◆ What you need to do
Reproduce the rows from the start of the records through the line containing "click(x=862, y=124)", replacing "Proportional" with "Aspect Ratio" and leaving everything else unchanged.

════════════════════

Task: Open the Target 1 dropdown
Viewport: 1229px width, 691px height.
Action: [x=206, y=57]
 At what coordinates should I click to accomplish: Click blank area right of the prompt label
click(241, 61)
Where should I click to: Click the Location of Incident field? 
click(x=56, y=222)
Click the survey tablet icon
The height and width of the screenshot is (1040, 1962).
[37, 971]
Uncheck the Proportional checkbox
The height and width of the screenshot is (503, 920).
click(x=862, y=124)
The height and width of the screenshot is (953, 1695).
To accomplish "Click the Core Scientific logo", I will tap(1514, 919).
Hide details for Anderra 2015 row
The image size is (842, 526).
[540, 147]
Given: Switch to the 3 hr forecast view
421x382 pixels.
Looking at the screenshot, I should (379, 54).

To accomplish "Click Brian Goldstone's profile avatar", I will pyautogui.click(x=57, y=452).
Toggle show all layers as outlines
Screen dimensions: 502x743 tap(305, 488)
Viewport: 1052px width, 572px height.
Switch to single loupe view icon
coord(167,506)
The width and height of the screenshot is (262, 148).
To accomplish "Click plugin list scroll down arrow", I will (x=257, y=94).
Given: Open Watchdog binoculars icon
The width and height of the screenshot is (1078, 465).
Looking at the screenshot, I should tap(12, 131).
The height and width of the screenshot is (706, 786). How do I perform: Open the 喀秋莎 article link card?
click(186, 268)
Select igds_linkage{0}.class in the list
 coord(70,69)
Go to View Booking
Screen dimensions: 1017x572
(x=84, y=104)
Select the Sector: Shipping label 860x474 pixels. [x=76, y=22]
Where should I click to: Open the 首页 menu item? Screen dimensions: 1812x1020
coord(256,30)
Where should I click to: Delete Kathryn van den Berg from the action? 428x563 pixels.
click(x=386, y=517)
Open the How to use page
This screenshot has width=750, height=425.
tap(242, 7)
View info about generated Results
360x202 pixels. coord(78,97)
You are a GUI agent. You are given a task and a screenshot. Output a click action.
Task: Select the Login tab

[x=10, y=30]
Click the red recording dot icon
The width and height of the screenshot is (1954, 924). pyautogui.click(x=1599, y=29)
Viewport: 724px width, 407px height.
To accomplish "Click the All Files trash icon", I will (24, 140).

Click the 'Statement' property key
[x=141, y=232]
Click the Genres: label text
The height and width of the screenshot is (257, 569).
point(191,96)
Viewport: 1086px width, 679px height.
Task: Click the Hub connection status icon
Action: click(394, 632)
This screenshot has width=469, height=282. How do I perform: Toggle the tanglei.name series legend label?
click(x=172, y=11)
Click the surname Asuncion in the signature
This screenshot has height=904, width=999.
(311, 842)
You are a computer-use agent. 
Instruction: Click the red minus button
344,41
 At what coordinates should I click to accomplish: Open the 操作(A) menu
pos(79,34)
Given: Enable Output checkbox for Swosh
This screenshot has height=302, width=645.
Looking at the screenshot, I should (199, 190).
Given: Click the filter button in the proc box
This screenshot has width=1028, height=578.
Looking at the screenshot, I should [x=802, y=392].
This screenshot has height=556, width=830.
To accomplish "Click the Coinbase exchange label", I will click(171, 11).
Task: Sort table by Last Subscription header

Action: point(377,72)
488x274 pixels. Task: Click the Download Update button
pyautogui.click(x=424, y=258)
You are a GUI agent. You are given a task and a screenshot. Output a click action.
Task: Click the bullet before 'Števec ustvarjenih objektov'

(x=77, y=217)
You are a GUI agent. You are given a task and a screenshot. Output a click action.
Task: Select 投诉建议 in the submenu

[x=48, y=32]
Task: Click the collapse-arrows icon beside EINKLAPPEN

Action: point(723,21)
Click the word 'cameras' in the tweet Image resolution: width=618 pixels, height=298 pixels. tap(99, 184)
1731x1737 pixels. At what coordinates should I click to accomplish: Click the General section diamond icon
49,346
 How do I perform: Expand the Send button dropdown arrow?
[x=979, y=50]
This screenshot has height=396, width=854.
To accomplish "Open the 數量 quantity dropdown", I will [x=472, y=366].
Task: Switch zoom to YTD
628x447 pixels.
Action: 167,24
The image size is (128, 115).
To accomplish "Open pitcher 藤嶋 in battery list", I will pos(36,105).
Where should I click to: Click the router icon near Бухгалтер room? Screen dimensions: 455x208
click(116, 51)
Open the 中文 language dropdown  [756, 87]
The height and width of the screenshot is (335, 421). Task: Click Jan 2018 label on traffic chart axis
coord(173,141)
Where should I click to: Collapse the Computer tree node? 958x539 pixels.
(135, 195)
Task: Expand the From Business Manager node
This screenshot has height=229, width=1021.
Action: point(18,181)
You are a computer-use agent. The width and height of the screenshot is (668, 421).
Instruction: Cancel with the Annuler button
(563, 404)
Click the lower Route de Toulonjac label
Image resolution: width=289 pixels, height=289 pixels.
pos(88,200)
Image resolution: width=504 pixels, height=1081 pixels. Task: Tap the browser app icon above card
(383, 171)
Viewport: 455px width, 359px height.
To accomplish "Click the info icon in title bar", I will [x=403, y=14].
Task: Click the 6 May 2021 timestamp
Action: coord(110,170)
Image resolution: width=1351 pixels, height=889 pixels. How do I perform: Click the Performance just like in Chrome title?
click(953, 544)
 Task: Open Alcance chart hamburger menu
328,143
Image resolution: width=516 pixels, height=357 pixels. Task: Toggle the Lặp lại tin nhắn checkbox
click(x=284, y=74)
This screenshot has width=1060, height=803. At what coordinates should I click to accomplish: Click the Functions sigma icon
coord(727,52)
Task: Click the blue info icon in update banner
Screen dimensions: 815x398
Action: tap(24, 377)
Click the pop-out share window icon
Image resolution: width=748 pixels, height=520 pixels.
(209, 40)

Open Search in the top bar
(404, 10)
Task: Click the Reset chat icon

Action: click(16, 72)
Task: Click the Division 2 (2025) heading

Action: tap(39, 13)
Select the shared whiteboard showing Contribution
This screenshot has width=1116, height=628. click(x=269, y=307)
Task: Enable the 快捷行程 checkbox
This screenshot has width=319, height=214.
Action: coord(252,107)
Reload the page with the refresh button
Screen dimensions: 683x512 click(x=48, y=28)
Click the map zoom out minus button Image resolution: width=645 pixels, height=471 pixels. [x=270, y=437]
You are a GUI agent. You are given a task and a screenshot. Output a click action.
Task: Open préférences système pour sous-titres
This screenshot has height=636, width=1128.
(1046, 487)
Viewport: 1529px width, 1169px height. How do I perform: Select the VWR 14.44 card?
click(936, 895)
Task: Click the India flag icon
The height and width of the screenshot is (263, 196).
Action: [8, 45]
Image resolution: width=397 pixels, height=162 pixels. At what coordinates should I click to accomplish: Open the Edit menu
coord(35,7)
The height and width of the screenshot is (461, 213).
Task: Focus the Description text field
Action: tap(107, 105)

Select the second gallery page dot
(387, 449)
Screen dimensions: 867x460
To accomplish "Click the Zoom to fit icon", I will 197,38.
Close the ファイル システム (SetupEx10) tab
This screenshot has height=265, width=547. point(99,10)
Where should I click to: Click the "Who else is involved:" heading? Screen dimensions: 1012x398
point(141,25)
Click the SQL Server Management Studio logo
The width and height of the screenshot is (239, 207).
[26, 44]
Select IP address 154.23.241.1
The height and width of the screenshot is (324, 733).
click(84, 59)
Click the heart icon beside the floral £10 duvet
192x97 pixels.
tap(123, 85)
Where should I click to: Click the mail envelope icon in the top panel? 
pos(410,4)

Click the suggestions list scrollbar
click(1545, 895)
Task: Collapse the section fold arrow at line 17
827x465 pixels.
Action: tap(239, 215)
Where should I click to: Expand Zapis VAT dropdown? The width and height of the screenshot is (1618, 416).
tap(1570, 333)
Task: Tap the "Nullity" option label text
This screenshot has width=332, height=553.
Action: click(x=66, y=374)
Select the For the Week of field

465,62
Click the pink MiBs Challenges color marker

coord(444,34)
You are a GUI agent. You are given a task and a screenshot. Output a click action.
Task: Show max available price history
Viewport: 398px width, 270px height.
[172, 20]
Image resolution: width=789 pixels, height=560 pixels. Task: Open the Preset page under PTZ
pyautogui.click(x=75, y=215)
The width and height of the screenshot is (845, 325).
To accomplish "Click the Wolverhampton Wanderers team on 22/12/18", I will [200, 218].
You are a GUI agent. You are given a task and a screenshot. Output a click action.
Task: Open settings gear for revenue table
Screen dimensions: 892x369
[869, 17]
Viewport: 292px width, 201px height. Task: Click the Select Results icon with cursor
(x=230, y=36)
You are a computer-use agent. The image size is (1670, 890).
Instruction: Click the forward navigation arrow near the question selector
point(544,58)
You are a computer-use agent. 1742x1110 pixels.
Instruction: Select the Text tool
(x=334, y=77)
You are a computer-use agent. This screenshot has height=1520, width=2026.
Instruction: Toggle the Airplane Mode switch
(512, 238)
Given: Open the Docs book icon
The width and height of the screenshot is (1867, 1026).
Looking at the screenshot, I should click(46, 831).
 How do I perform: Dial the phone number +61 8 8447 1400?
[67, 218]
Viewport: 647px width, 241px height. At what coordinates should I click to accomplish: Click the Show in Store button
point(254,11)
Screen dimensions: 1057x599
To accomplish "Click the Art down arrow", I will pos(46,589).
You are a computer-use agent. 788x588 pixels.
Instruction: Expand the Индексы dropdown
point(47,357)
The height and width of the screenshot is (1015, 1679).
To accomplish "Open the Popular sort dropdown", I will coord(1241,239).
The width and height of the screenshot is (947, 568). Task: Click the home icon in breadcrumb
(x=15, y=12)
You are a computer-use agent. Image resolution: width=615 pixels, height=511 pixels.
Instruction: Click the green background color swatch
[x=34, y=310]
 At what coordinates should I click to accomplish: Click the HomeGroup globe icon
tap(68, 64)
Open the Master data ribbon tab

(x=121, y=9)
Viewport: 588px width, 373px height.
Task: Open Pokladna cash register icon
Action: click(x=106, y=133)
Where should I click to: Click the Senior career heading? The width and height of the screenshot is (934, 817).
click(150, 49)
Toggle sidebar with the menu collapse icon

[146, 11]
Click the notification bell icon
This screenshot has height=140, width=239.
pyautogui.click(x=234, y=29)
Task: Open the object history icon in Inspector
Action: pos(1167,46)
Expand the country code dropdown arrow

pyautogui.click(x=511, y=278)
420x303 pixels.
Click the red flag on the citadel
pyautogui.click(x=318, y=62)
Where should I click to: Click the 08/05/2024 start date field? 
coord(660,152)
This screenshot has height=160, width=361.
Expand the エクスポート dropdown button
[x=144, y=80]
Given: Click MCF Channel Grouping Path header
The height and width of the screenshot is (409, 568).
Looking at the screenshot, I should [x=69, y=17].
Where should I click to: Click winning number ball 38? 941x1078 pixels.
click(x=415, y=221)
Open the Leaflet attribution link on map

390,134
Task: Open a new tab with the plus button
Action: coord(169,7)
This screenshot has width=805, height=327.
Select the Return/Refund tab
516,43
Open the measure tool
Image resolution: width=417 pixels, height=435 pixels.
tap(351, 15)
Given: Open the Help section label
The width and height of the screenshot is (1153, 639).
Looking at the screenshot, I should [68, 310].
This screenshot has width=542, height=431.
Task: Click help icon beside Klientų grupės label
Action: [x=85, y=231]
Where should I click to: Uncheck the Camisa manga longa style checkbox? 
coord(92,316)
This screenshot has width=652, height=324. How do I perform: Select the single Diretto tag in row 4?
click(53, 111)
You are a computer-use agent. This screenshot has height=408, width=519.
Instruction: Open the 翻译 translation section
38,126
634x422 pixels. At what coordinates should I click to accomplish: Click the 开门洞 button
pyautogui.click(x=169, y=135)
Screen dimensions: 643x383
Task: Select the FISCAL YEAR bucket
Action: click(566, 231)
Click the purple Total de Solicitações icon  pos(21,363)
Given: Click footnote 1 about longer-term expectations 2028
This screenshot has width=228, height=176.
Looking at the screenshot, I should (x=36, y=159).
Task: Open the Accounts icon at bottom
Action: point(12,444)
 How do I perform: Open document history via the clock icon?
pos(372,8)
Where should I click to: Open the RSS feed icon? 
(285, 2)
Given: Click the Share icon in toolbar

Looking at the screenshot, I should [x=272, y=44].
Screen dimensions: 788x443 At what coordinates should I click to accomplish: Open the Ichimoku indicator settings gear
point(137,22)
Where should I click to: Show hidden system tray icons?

════════════════════

◆ Complete output
Task: Open the Target 1 dropdown
Viewport: 1229px width, 691px height.
Action: [x=206, y=57]
 At what coordinates should I click to accomplish: Click blank area right of the prompt label
click(241, 61)
Where should I click to: Click the Location of Incident field? 
click(x=56, y=222)
Click the survey tablet icon
The height and width of the screenshot is (1040, 1962).
[37, 971]
Uncheck the Aspect Ratio checkbox
The height and width of the screenshot is (503, 920).
click(x=862, y=124)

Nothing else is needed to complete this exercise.